Die Salome ist inzwischen so etwas wie das Markenzeichen der Mittvierzigerin geworden. Sie wiederholte die Rolle in der Regie von David McVicar zu Beginn 2018 in London. Als am 17.8. letzten Jahres in Salzburg Asmik Grigorian absagen musste, war mit Byström rasch eigenprofilierter Salome-Ersatz gefunden. Byström wird am 8. März 2020 in der Scala-Premiere die Salome unter der Stabführung von Riccardo Chailly sein (Regie Damiano Michieletto).

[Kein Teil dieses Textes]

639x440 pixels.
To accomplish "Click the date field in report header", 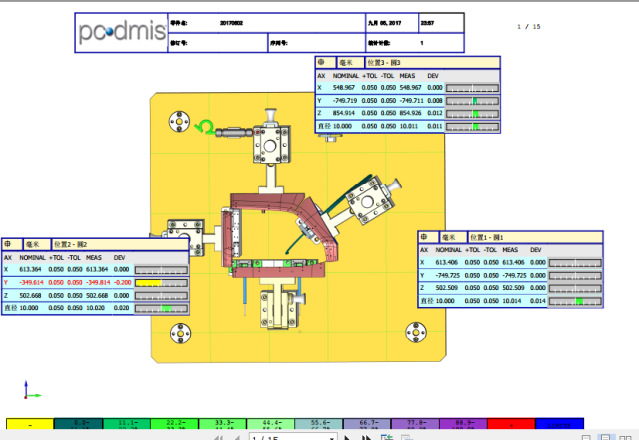I will (x=385, y=20).
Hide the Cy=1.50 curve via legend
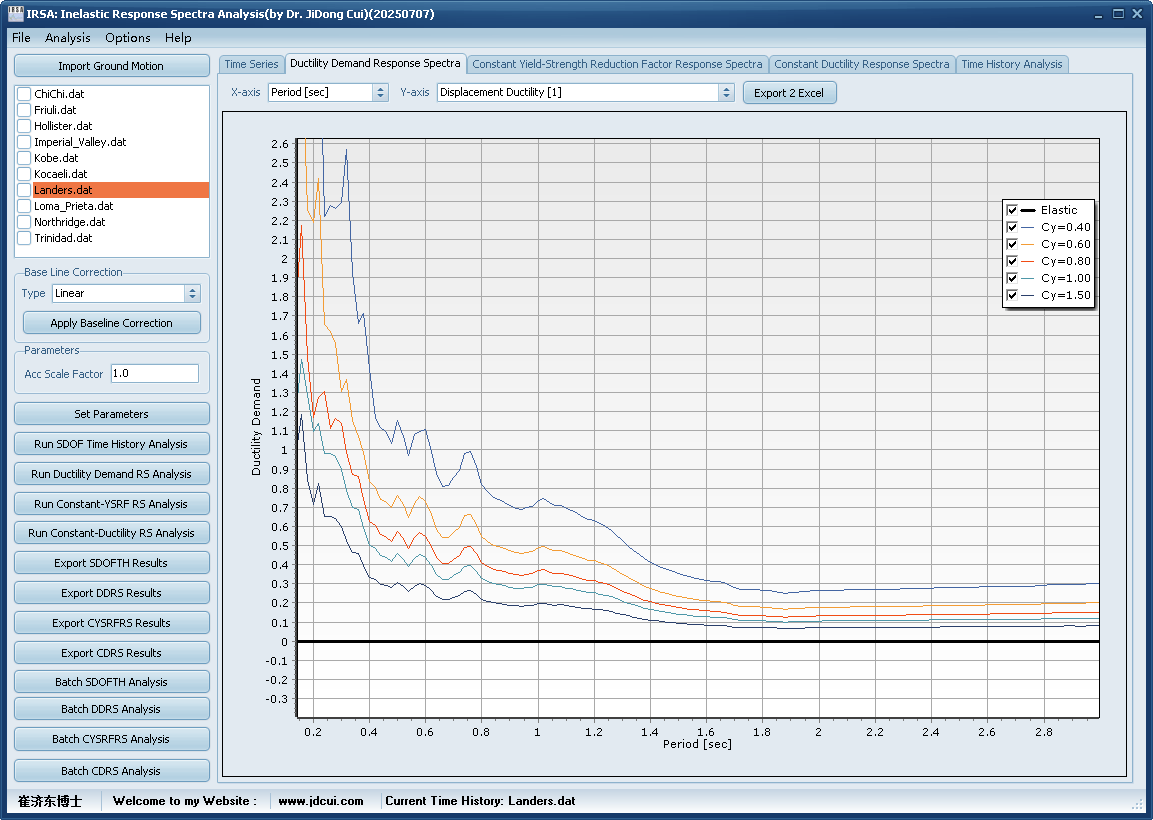Viewport: 1153px width, 820px height. 1012,295
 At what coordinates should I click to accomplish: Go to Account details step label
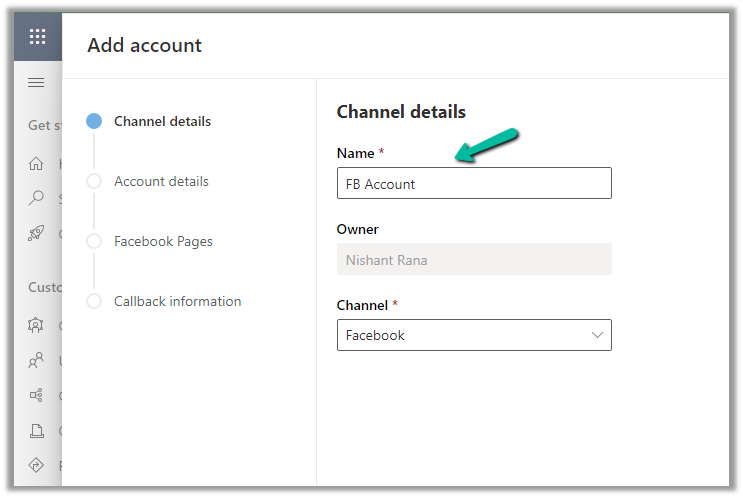click(x=161, y=181)
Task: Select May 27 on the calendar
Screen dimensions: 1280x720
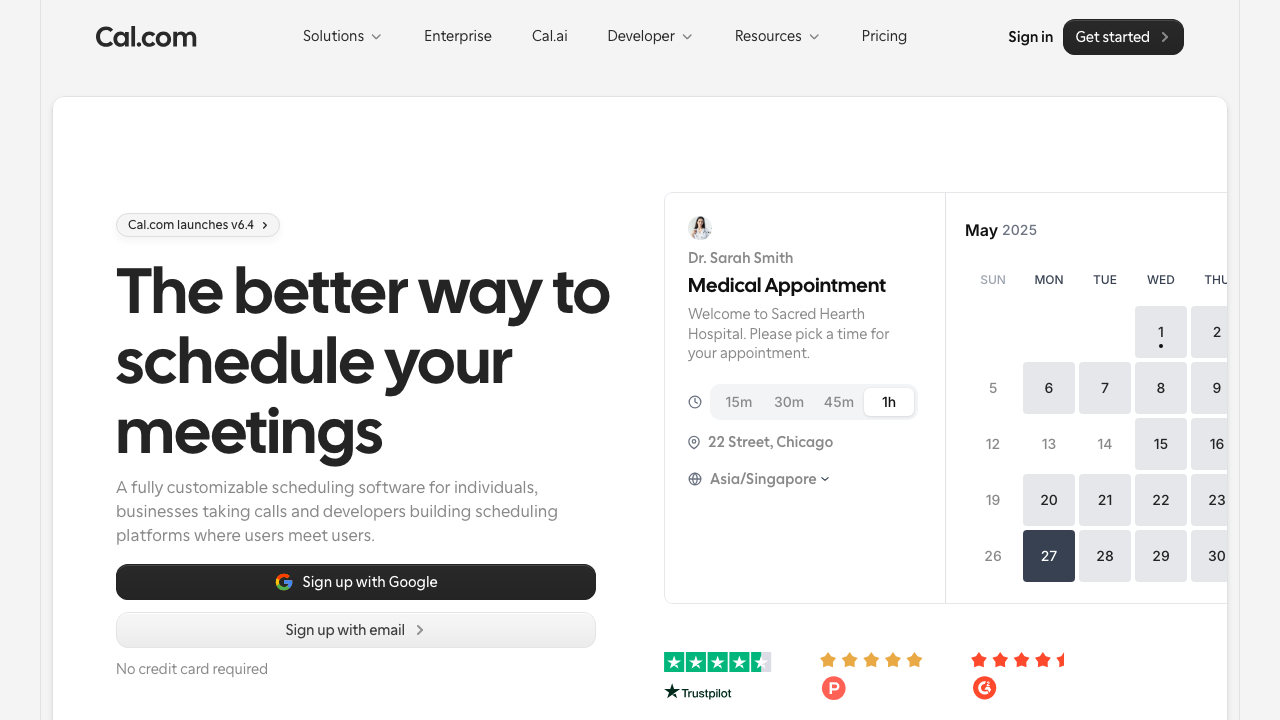Action: pos(1048,556)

Dem vorliegenden Album liegen zwei Aufführungen an der Dutch National Opera in Amsterdam vom 24. und 27.6.2017 zugrunde. Dass die Aufführung musikalisch rundum  gelungen ist, ist nicht zuletzt dem Royal Concertgebouw Orchestra mit seinem Dirigenten Daniele Gatti zu verdanken. Die wohl üppigste aller Jugendstil-Partituren lässt Gatti rauschhaft aufblühen, die zahllosen Soli funkeln wie die von Herodes Salome angepriesenen Topase, Opale, Chrysolithe, Berylle und Rubine. Dabei findet dieser großartige Sängerbegleiter stets die stimmige Balance zwischen der Macht der Orchesterfluten, den zur Verfügung  stehenden Protagonisten auf der Bühne und lässt zudem den vielen exotischen Details der Musik viel Aufmerksamkeit zukommen. Den „Tanz der sieben Schleier“ habe ich auch aufnahmetechnisch (welche Räumlichkeit!) seit Soli und Karajan in ihren legendären Aufnahmen mit den Wiener Philharmonikern nicht mehr so unglaublich schön und brillant zugleich gehört. Ein orchestraler Trumpf sondergleichen.

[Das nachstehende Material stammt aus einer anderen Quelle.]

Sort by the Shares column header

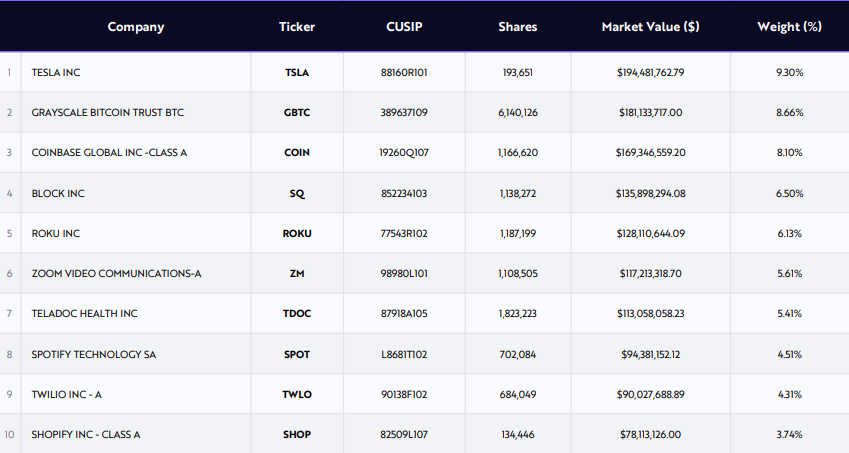[518, 27]
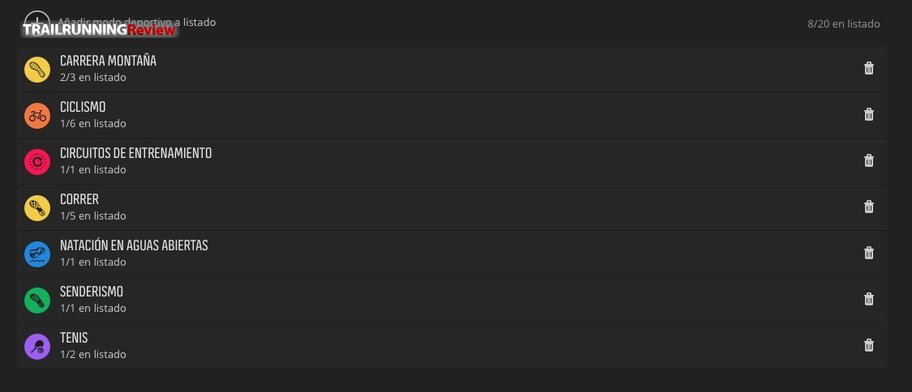
Task: Expand the Ciclismo sport mode entry
Action: point(452,115)
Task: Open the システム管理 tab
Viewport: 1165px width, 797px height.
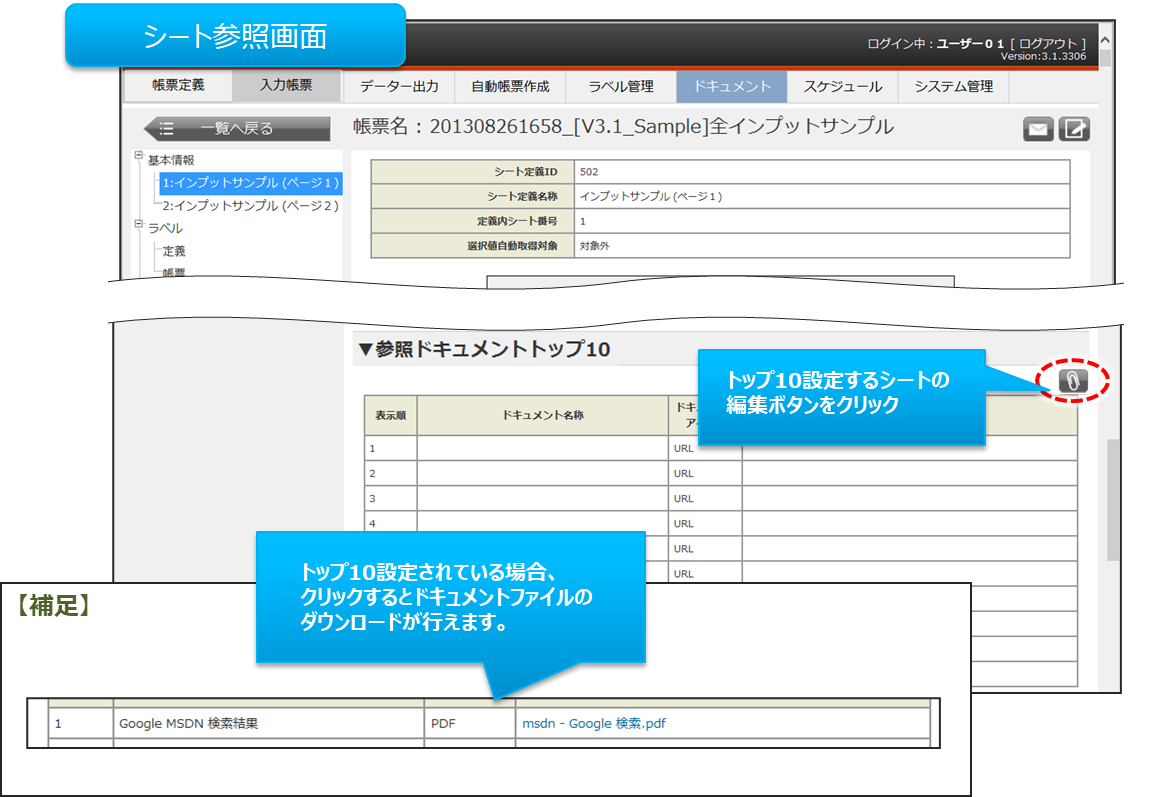Action: click(x=953, y=87)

Malin Byström verfügt über einen in allen Lagen geschmeidigen, puren Sopran mit einer fundierten Tiefe und  einer wie karamellisierten Mittellage, der in der Höhe zu strahlen beginnt wie weißglühendes Licht. Der jugendliche Klang der Stimme erlaubt ein erschütterndes Salome-Porträt der Wandlung einer verwöhnten Göre hin zu einer gnadenlosen Mörderin. Man höre nur ihr letztes wild fauchendes „Ich will den Kopf des Jochanaan“, bevor Herodes resigniert veranlasst ihr zu geben, was sie verlangt. Der Schlussgesang ist ein vokales Meisterstück an differenziertem Ausdruck, mit destruktivem Wahn dialogisierender Lust, ein schwarzer Trumpf des allverzehrenden Eros über das Leben.

Ihr Jochanaan ist der Russe Evgeny Nikitin, ein hell metallisch klingender Bassbariton als glaubhafter religiös-keuscher Fanatiker, der vor allem in den hohen Lagen zu überzeugen vermag. Herodias und Herodes sind mit Doris Soffel und dem Heldentenor Lance Ryan bestens besetzt. Dekadenter und fiebriger als Lance Ryan kann der Herodes nicht vermittelt werden. An Stimmvolumen und Glanz hat sein Tenor zwar schon eingebüßt, Höhen und schräg verdorbener Ausdruck sind bei ihm allerdings bestens aufgehoben. Doris Soffel scheint stimmlich, so oft man sie hört, immer noch zulegen zu können. Ihre Herodias ist eine Mischung aus zynisch dunklem Machtspiel, weiblicher Raffinesse und vokalen Urkräften. Ein Ereignis. Peter Sonn als Narraboth und Hanna Hipp als Page der Herodias ergänzen das exzellente Ensemble. Die Aufnahme ist ein Muss nicht nur für diejenigen, die im März nach Mailand fahren.